There isn’t really a “Best” plan type as most health plan decisions and outcomes are dependent on too many factors for one size fit all solutions.
At Orion Financial Services we answer a lot of questions about health insurance plans. One of the most common one’s regarding group insurance is “Which plan is better for me: a high deductible health plan or a co-pay plan? “
This question does not have a simple answer. It will require you to think about what your individual needs are and for you to know what your budget and financial outlook is.
Our answer is and will always be it depends on your needs as a plan member for your overall and unique health and how much of the risk you are looking to transfer.
Let’s look at each item and review how it could benifit you.
- Once you meet your annual deductible you will have a pre-agreed amount of what is called “Co-Insurance” to pay for any medical costs in excess of the deductible. Co-Insurance is a fancy insurance term for cost sharing and is typically illustrated as a percentage agreed between you and your insurer that you will pay of all costs after the deductible. This is typically capped to a maximium out of pocket cost amount per year after which your insurer is responsible for all costs.
Example: of this is that you have met your $3,000 Deductible this year and go to see a specialist which bills you $200 for services. You have 50% co-insurance and as such you are responsible for half of that bill ($100) and any other bills until you reach you maximum out of pocket.
- Most HDHP’s have a set deductible that is higher than co-pay plans which is the amount of risk you will retain as a subsciber/insured BEFORE your insurer will help you cover costs.
Who do HDHPs make sense for?
- It depends but these plans work well for people who know how much medical care they require on an average year and know that they will meet their deductible early in the year. It also works for those who can afford to pay the deductible sometimes in one lump sum or over the course of a year by retaining the risk and paying for services up to the deductible out of pocket.
- A HDHP may also make sense for a person who does not go to the doctor often as the agreed rates and co-pays cap the actual cost of services provided to a minimum. These plans typically will likely have lower monthly premiums.
- If you have a HDHP, you are often eligible for a health savings account (HSA). This is essentially a savings account where you can put money aside to spend on qualified medical expenses, including deductibles. The money you deposit into a health savings account is tax advantaged, meaning that you can deduct contributions that you make to the account on your taxes. Reimbursements for qualified expenses made from the account are also not taxed.

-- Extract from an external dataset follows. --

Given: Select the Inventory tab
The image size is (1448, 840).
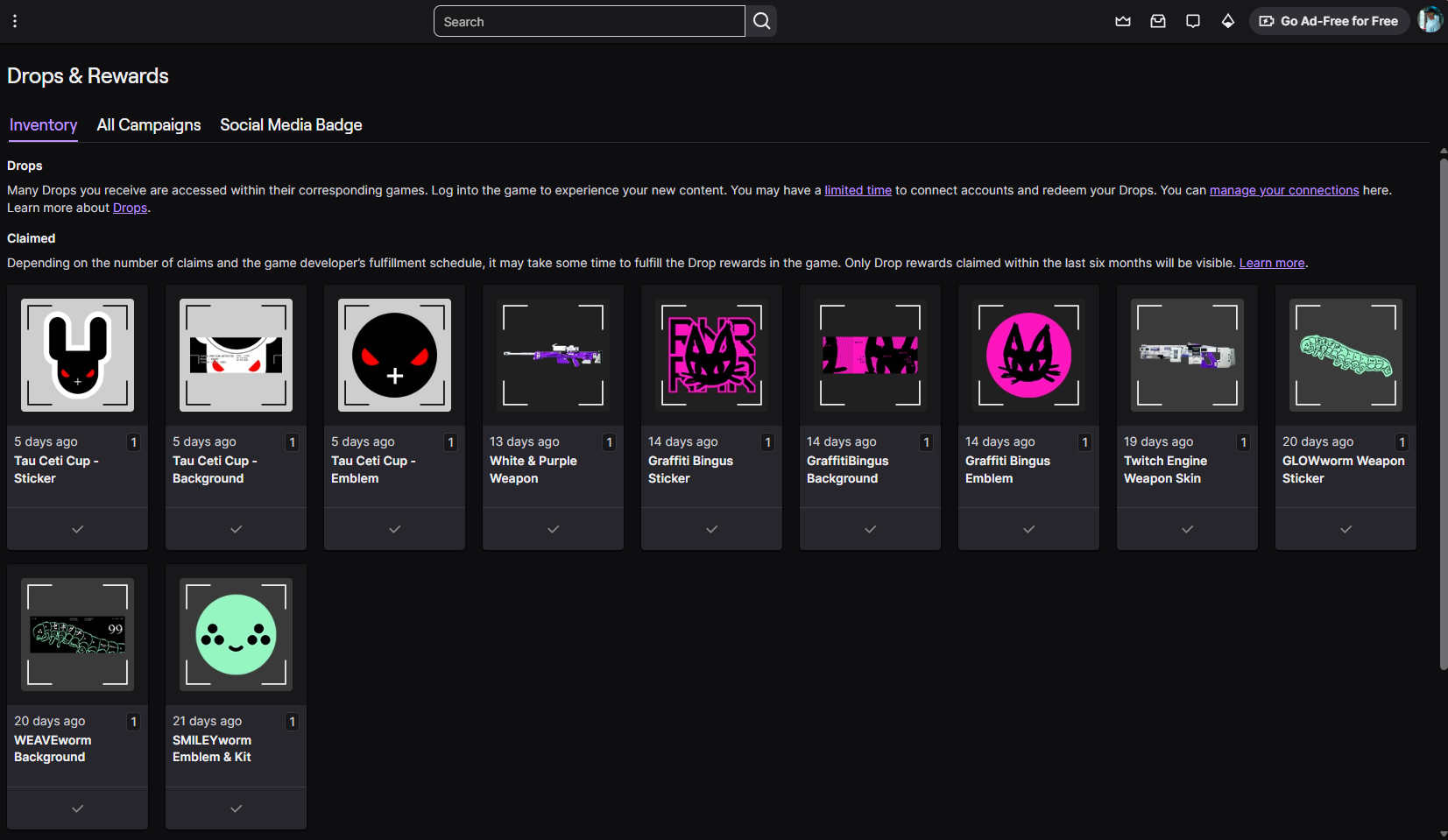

- Lower monthly premiums than co-pay plans.
- You may feel like the insurance is “full price” and you are not saving anything out of pocket, That is because you are not. You are retaining the cost of healthcare up to your deductible with the advantage of getting negotiated rates with medical providers. That means you’re charged the same amount the insurance company would pay rather than the list price for medical care that you would pay if you didn’t have any coverage.
- The co-pay plan is much different than a HDHP primarily because your risk retention amount is far less. Co-Pay plans are what are known as First Doller coverage plans. These plans will pay providers less or cost subscribers more or both. You may not have a deductible or co-pay on some services. The insurance company starts covering you day one without you having to pay anything other than the agreed co-pay schedule for services. The insurer sets fixed dollar amounts (called “co-pays”) that you’re required to pay when you go in for a medical service. As an example, your plan could have a $20 co-pay for primary care doctors, $40 for specialists, and $15 for generic drugs. When you go to the doctor or refill a prescription, this is the amount you’ll pay, subject to any deductible or co-insurance.
- Co-pay plans will usually have a co-insurance (the cost sharing with the health insurance company) on services that cost more, like hospital stays, maternity care, x-rays, mri’s, etc. It is important to check all details of the plan to get the specifics.
- Co-pay plans will still have a deductible (in some cases it will be $0) and out-of-pocket maximum. Co-pays usually do not count towards the deductible, but they do count towards your annual out-of-pocket maximum. If you reach your out-of-pocket maximum, the insurance company pays 100%, eliminating the need to pay your co-pays.
Who do co-pay plans make sense for?
- If you want first dollar coverage and do not suffer from a chronic illness which require a high service utilization a Co-pay plans may be right for you.
- These plans also make sense for people who don’t have the budget to pay the full price for a medical bill or prescription out-of-pocket or for those who are willing to pay more each month for the peace of mind in knowing about how much they’ll pay when they visit the doctor.
- Peace of mind knowing how much you’ll pay when you visit the doctor.
In this market with the healthcare exchanges and the high cost of healthcare. It is best to understand what you use, how you may use it and plan for the worst case scenario.